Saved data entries

----

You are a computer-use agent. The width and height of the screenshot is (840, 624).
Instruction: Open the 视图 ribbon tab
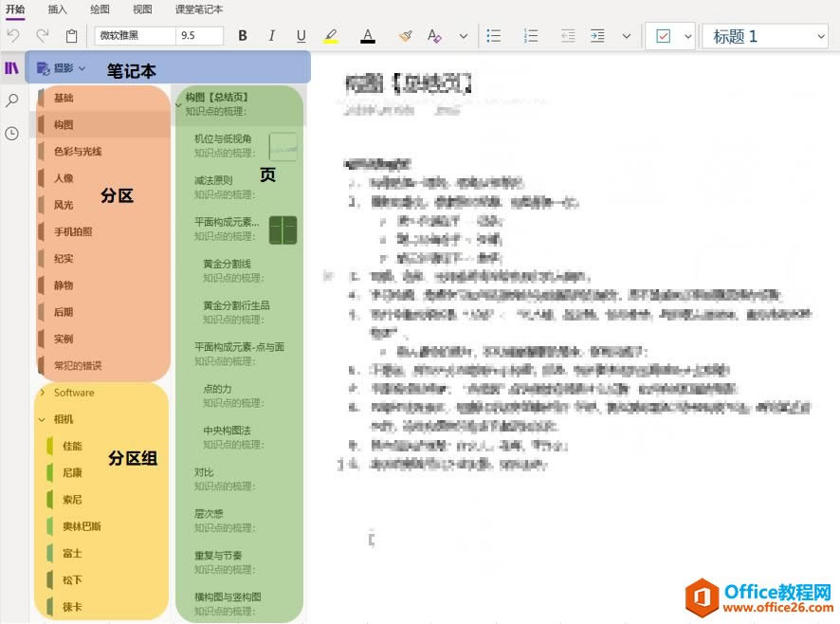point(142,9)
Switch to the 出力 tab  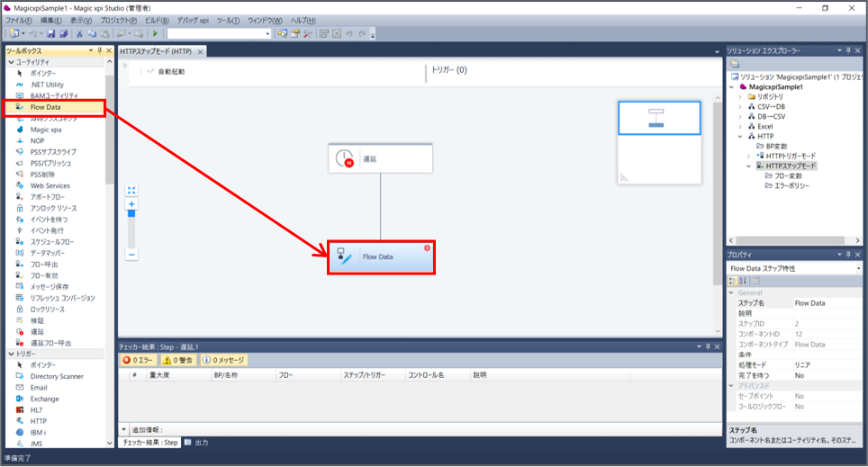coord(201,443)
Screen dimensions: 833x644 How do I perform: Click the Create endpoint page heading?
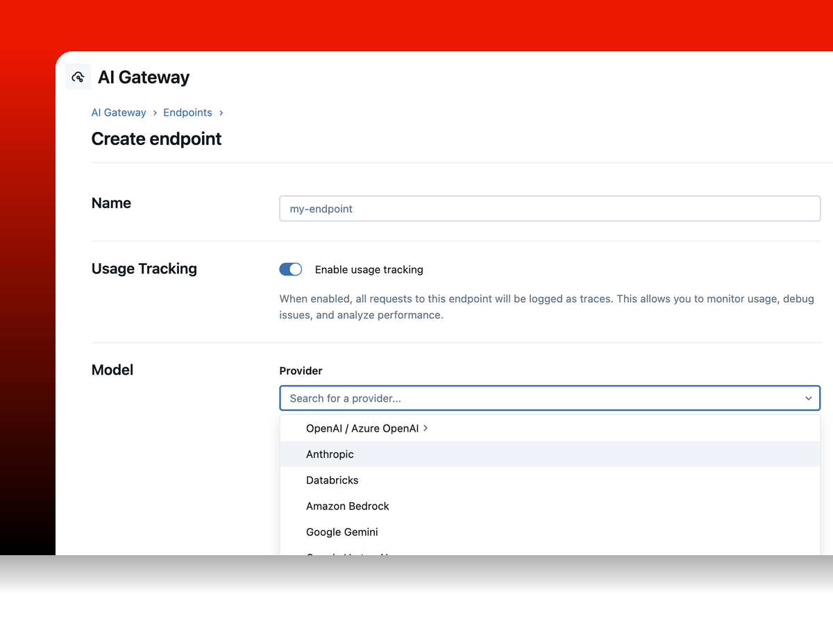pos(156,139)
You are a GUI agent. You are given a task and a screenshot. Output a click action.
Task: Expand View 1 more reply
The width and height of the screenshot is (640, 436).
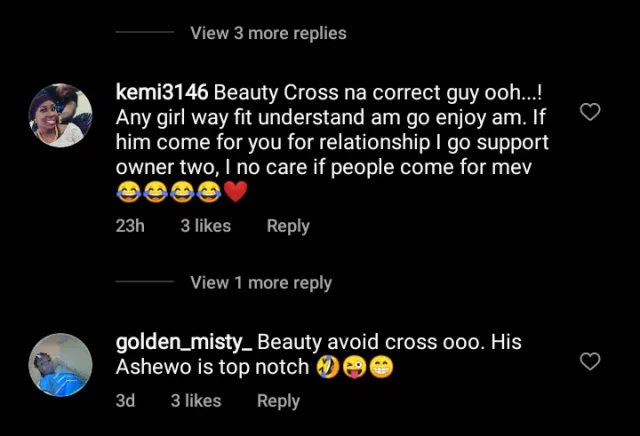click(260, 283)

----

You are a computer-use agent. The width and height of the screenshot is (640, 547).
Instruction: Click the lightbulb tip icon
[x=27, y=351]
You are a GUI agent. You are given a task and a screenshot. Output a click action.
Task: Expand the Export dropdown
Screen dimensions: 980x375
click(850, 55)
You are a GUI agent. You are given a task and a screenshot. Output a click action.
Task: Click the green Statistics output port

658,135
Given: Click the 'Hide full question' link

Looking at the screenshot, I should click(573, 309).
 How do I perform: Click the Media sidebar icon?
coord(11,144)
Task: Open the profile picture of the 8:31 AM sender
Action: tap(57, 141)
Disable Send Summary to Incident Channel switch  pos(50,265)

----

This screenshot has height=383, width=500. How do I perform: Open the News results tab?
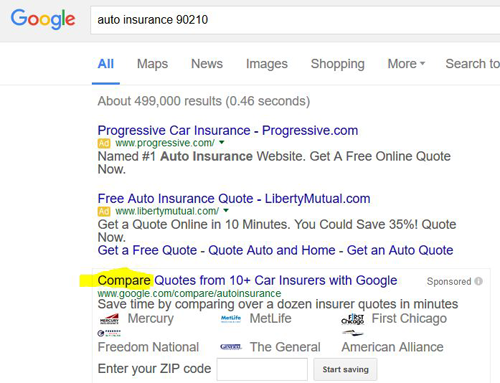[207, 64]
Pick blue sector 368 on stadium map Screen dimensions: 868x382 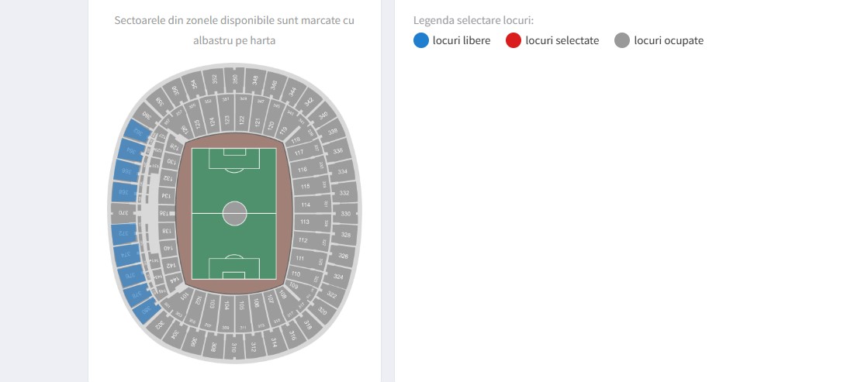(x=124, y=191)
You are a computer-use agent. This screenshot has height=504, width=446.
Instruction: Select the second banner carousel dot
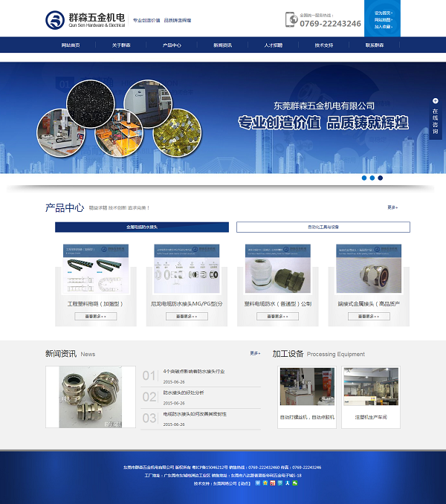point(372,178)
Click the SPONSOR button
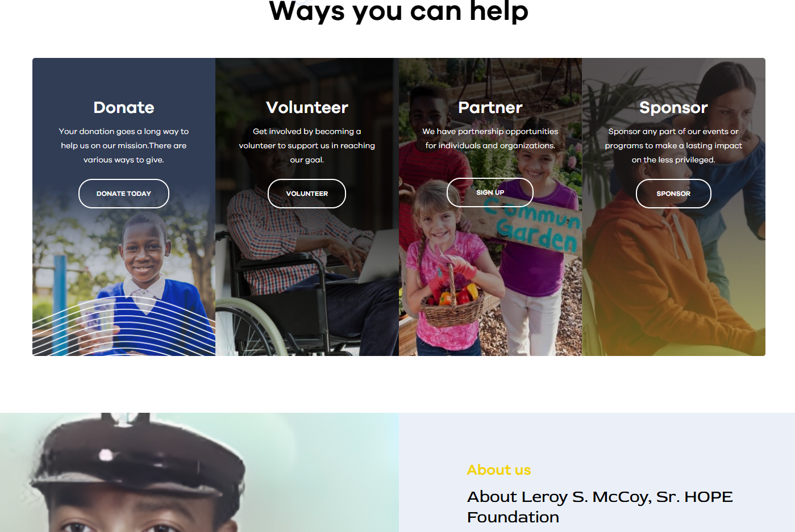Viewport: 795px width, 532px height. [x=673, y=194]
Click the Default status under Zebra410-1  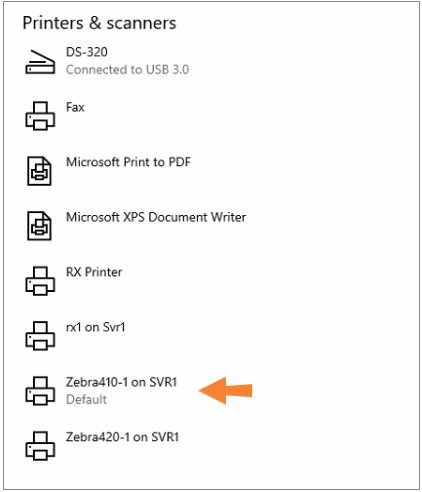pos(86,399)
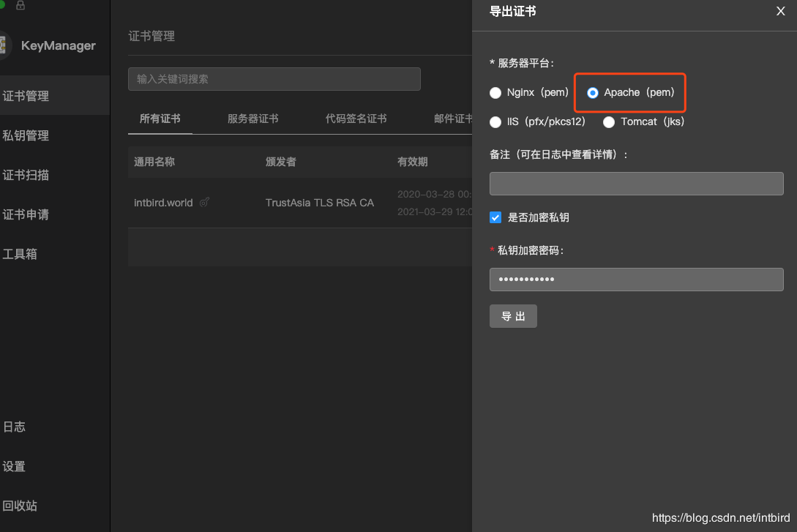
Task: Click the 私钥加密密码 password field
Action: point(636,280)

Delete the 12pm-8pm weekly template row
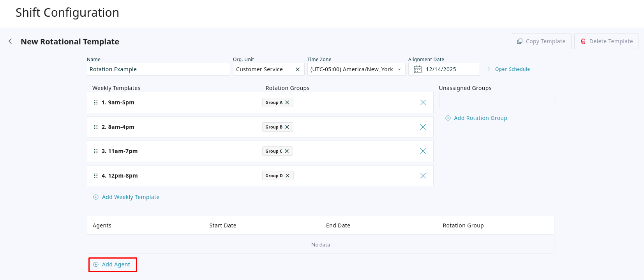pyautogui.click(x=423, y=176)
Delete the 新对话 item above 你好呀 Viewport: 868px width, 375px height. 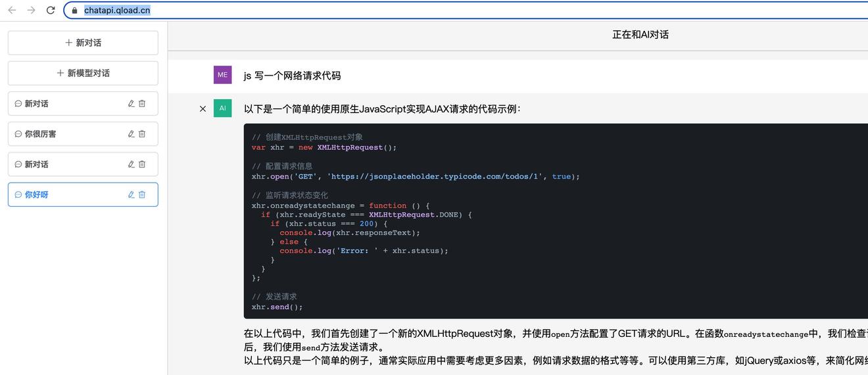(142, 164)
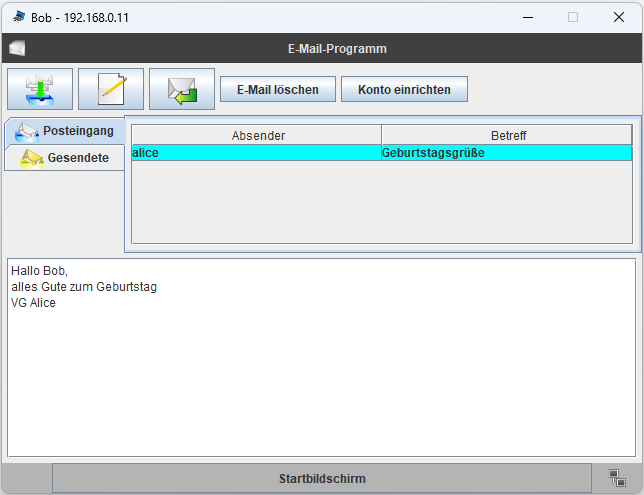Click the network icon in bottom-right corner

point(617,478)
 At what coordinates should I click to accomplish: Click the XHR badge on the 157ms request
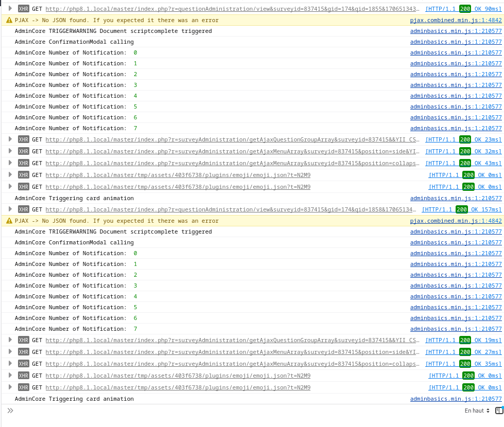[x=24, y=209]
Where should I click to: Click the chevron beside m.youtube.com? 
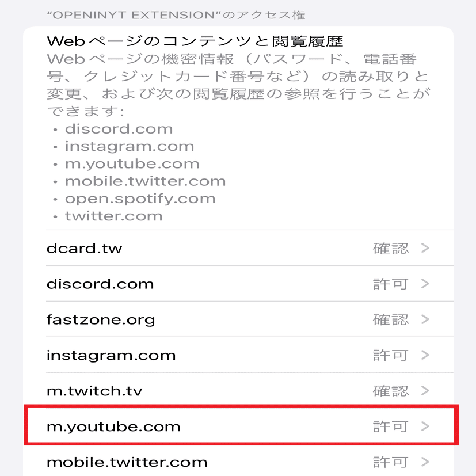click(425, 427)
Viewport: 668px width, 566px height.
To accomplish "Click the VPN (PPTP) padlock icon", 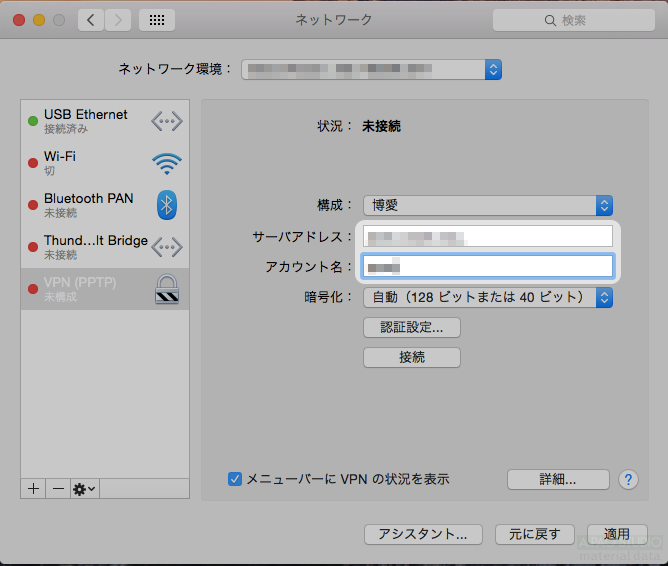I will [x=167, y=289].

----

▶ _Your goal_
Some lines of the records may contain the string "computer". State how many do, as a number alone.

▶ _Exercise output_
3